Work instruction ▸ Output the run of lines that opens with the first line of the material below and closes with the line containing "Given: Select the", both included, and drop the pictures.

────────

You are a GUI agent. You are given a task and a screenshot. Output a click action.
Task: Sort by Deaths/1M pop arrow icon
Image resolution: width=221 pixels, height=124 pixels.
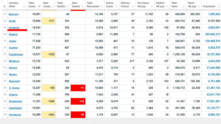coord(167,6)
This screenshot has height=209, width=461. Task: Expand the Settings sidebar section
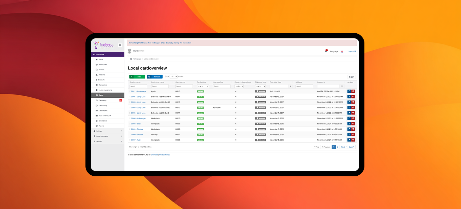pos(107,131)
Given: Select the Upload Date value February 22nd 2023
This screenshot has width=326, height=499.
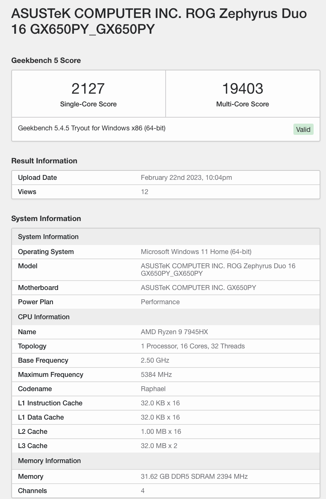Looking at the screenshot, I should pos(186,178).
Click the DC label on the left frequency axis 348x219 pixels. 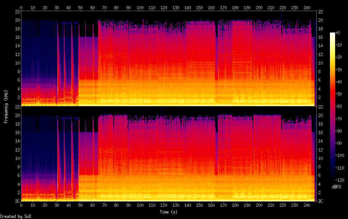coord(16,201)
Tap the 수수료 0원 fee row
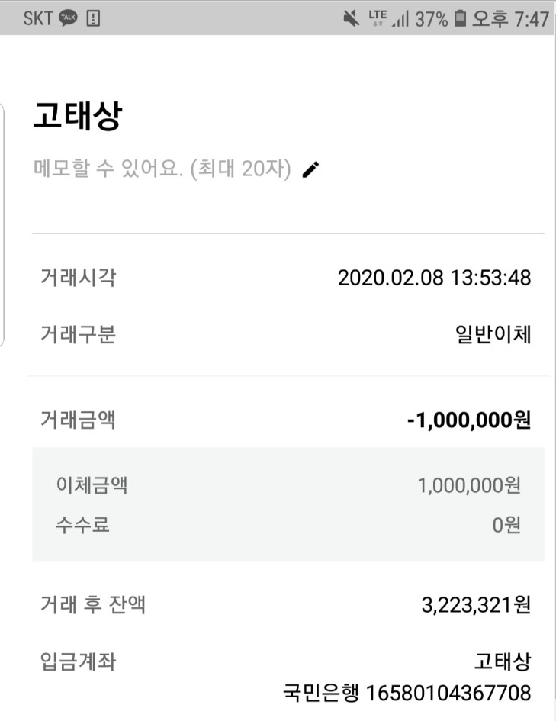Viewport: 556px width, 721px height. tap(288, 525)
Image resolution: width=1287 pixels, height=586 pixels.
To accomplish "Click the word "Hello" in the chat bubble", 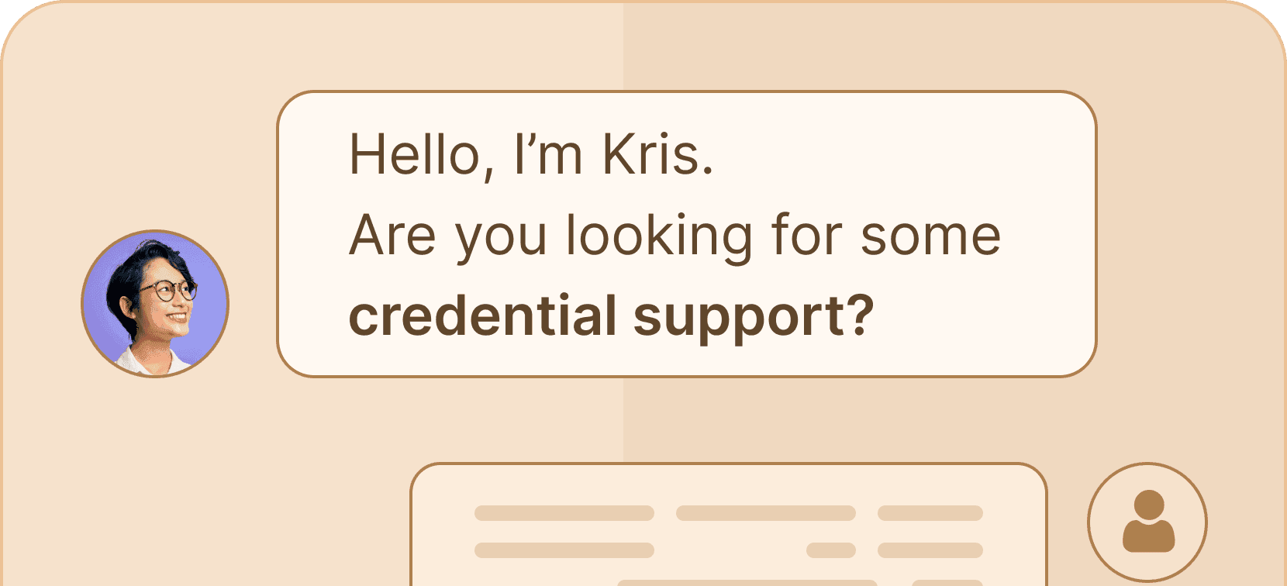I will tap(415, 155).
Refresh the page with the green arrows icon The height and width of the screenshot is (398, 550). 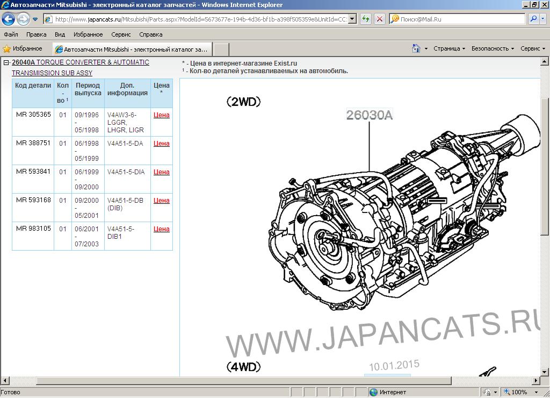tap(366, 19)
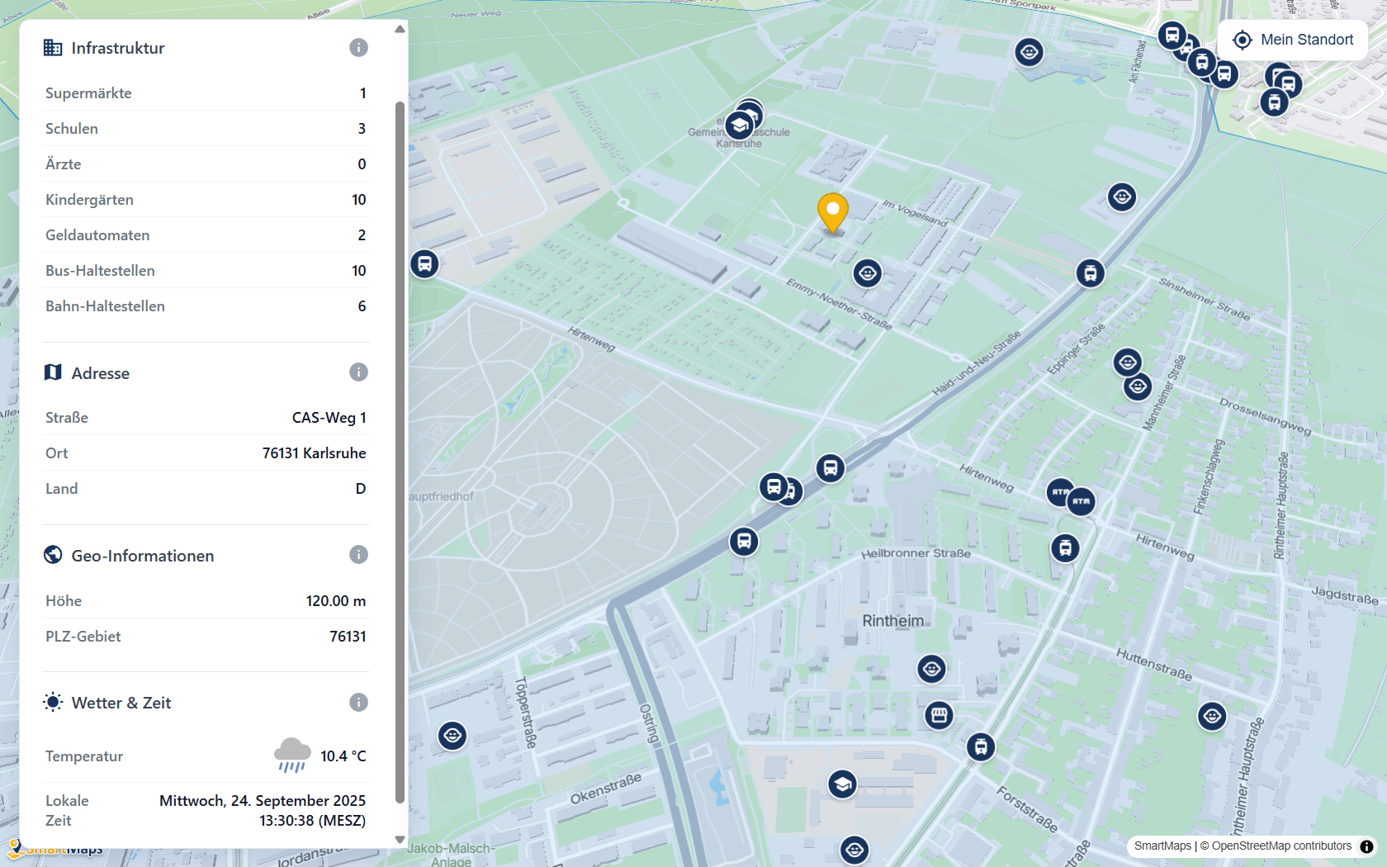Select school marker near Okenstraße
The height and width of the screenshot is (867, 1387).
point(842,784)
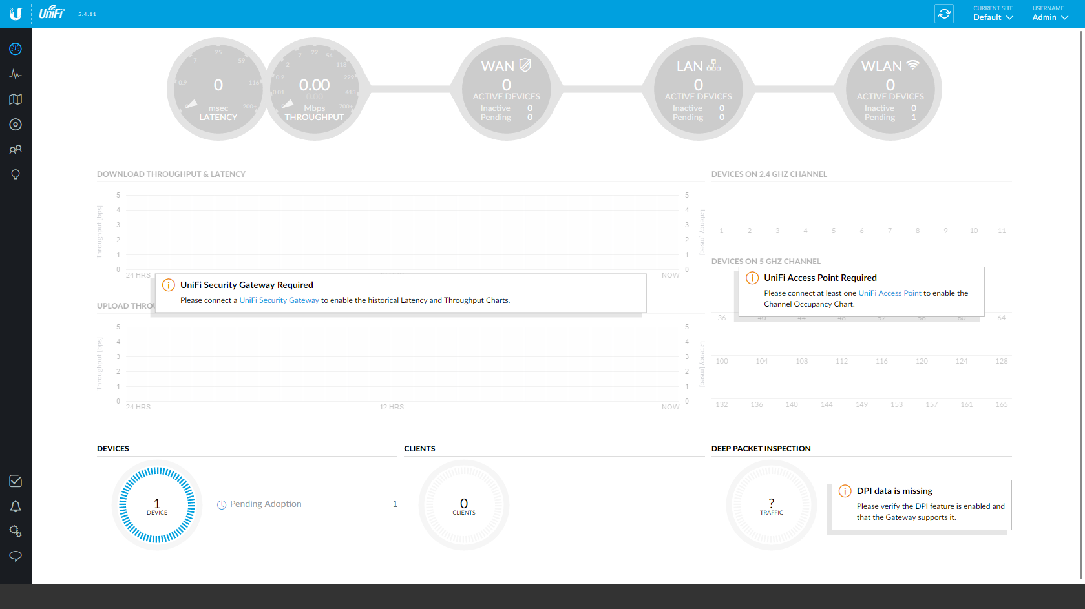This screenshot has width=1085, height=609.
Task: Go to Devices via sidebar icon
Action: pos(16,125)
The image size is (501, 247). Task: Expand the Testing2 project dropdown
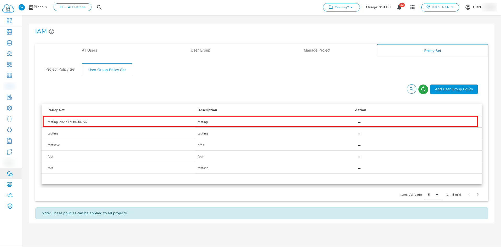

────────

Answer to the problem ▸
You are a GUI agent. You are given a task and a screenshot. Output a click action.
Task: Sort by Deaths/1M pop arrow icon
Image resolution: width=221 pixels, height=124 pixels.
coord(167,6)
This screenshot has height=209, width=461. Task: Expand the Settings sidebar section
pos(107,131)
Given: Select the Upload Date value February 22nd 2023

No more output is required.